Aim => Rewrite the material from the line containing "At what coordinates" through the line containing "Where should I", keeping every line and shifting each coordinate in the answers by -62. Omit the pictures.
begin Excerpted data
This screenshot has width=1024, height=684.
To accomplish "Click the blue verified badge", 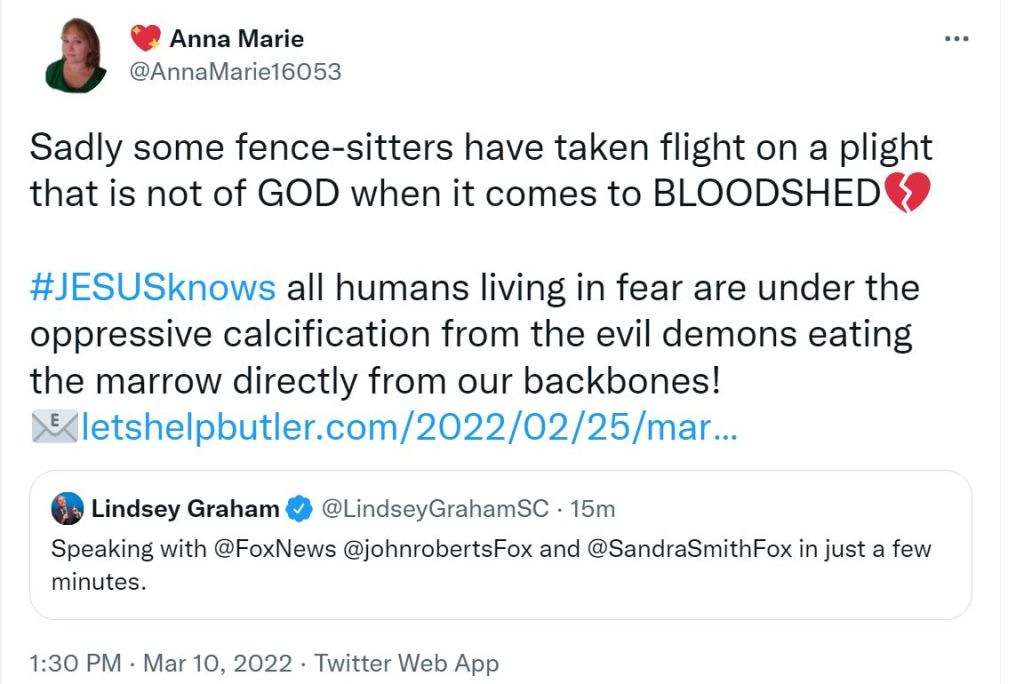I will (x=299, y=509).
end Excerpted data
begin Excerpted data
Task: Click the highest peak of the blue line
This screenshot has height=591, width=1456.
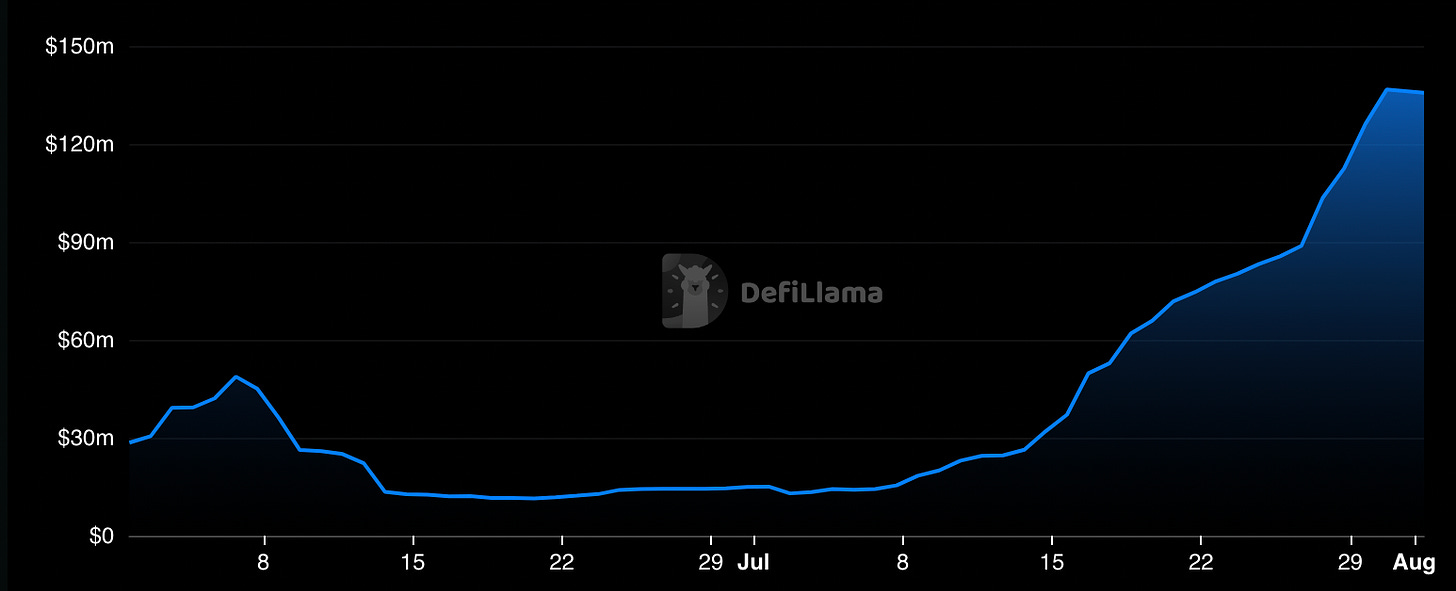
end Excerpted data
begin Excerpted data
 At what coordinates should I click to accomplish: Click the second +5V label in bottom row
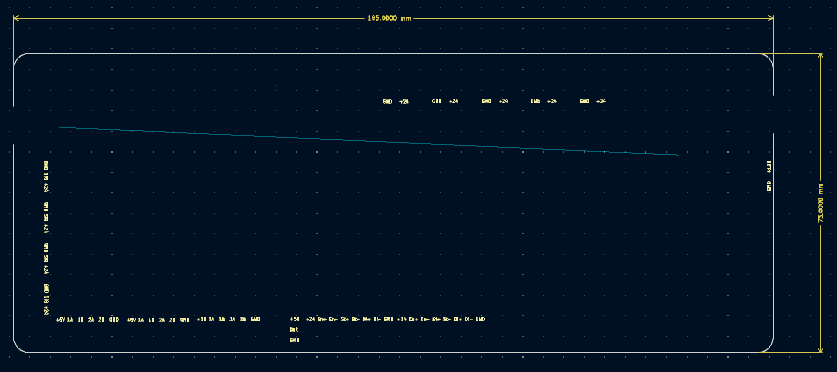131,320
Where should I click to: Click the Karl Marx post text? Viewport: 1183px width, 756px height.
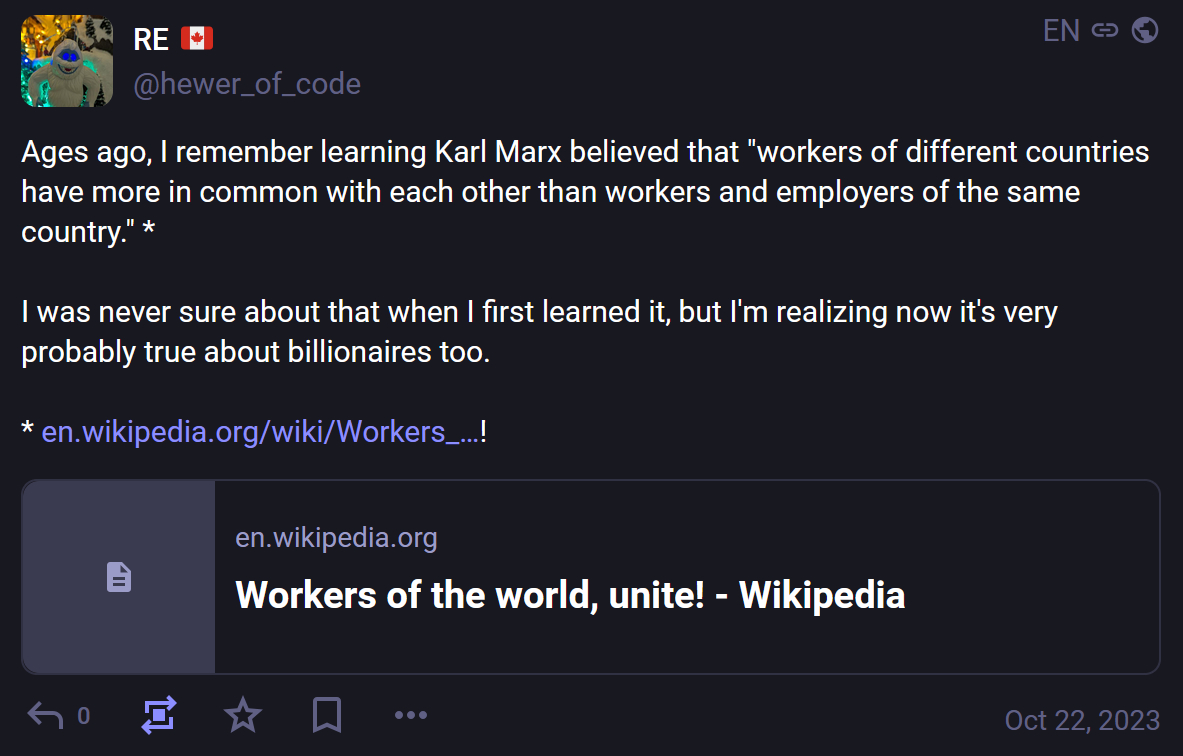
end Excerpted data
The result =>
 At what coordinates should I click to accomplish: Click the second +5V label in bottom row
69,258
Where should I click to: Click the Karl Marx post text? Viewport: 1183px width, 756px height.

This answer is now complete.